In [None]:
!pip install topmine

In [None]:
!python -m spacy download en_core_web_sm

In [7]:
from topmine.phrase_mining import PhraseMining
from topmine.phrase_lda import PhraseLDA
from pathlib import Path
import time
import json
import spacy

### Data preprocessing

In [None]:
in_path = 'Data/Stems'
doc_list = []
doc_names = []

for folder in Path(in_path).iterdir():
    num = folder.stem
    folder_path = Path(in_path + '/' + num)

    for item in Path(folder_path).iterdir():
        doc_names.append(item.name[:-4])
        with open(item, 'r', errors="ignore") as fin:
            text = fin.readline()
            doc_list.append(text)

### PhraseMining

In [None]:
a = PhraseMining(doc_list, max_phrase_size=4)
start = time.time()
partitioned_docs, index_vocab = a.mine()
stop = time.time()
print(stop - start)

### PhraseLDA

In [None]:
model = PhraseLDA(partitioned_docs=partitioned_docs, index_vocab=index_vocab, num_topics=20, iterations=100, optimization_iterations=10)

start = time.time()
lda = model.run()
stop = time.time()

print(stop - start)

### Getting a list of topic phrases

#### Getting document topics

In [11]:
doc_phrase_topics = lda[0]

In [12]:
topics = []
for doc_topic_counts in model.__dict__['n_d_t_phrases']:
    max_count = max(doc_topic_counts)
    topics.append(doc_topic_counts.index(max_count))

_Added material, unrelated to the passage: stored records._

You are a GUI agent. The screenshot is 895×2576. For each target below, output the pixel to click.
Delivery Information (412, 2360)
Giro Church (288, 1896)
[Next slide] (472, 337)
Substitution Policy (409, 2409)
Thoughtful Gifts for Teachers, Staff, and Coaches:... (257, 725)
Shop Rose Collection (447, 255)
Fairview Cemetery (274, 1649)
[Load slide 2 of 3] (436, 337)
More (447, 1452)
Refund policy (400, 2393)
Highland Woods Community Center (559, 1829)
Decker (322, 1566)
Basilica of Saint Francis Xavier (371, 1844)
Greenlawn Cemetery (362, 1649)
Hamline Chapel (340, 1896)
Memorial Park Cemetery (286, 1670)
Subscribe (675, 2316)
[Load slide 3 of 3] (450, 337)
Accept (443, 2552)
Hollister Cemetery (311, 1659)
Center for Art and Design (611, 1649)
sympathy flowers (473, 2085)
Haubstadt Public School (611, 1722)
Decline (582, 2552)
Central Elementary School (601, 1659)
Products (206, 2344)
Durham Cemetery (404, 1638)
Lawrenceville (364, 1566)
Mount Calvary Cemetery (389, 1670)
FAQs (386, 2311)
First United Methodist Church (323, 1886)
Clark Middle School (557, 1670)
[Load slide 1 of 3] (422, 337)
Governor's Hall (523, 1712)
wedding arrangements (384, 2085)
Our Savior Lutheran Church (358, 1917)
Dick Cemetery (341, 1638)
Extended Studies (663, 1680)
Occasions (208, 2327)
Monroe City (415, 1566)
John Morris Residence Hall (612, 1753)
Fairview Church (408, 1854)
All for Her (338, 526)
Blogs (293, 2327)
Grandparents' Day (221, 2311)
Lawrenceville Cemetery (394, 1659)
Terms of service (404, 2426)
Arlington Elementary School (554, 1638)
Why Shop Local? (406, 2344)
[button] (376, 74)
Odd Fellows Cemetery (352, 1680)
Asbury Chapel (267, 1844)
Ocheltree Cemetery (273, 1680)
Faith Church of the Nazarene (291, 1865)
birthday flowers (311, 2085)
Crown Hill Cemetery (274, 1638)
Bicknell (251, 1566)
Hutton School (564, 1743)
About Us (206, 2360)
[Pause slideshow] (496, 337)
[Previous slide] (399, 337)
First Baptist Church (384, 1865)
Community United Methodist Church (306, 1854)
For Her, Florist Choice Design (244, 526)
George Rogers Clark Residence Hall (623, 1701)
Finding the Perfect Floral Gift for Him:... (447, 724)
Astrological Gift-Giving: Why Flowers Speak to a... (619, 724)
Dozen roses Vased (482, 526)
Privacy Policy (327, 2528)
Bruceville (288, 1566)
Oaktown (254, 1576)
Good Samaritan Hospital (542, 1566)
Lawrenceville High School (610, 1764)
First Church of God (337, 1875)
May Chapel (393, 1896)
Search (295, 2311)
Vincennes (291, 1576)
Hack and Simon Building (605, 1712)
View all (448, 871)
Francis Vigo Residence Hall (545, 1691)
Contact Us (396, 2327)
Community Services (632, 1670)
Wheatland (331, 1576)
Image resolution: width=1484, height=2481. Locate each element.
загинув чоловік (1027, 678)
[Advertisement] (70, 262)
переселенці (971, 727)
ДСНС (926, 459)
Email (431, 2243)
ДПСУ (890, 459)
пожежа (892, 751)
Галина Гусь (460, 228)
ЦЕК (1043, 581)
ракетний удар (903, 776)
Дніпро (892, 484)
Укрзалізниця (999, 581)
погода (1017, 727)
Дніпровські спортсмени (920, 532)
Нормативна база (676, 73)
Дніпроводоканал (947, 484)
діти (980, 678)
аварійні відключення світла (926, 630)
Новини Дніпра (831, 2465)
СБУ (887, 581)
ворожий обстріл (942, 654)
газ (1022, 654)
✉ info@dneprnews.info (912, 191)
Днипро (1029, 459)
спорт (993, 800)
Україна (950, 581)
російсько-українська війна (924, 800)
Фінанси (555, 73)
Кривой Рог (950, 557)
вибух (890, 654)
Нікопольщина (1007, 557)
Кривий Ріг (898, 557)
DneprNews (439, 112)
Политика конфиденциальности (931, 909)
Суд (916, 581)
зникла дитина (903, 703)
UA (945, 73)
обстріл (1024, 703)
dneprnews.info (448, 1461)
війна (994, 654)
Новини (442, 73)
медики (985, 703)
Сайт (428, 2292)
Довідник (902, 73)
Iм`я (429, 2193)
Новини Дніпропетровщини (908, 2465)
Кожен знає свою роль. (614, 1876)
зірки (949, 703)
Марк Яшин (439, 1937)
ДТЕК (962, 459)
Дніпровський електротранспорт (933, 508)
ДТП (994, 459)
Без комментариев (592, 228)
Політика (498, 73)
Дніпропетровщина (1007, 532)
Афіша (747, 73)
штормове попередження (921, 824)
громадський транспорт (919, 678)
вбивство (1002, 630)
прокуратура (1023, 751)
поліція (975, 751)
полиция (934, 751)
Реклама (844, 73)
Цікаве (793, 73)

#### Getting the final results

In [None]:
doc_phrases = []
nlp = spacy.load('en_core_web_sm')

for doc_id in range(len(doc_list)):
    doc_phrases.append([])
    for phrase_id in range(len(doc_phrase_topics[doc_id])):
        if len(partitioned_docs[doc_id][phrase_id]) == 1 and doc_phrase_topics[doc_id][phrase_id] == topics[doc_id]:
            phrase_index = partitioned_docs[doc_id][phrase_id][0]
            phrase = nlp(index_vocab[phrase_index])[0].lemma_
            doc_phrases[doc_id].append(phrase)
    doc_phrases[doc_id].sort()

### Calculating metrics

In [33]:
answers = None

with open("Data/Answers.json", 'r') as f:
    answers = json.load(f)

In [None]:
N = len(doc_phrases)

accuracy = 0.0
precision = 0.0
recall = 0.0

for i in range(N):
    doc_name = doc_names[i][:8]
    TP, FN = 0, 0
    for word in answers[doc_name]:
        if word in doc_names[i]:
            TP += 1
        else:
            FN += 1
    FP = len(doc_names[i]) - TP
    precision += TP / (TP + FP)
    recall += TP / (TP + FN)

precision /= N
recall /= N
F1_score = 2 * precision * recall / (precision + recall)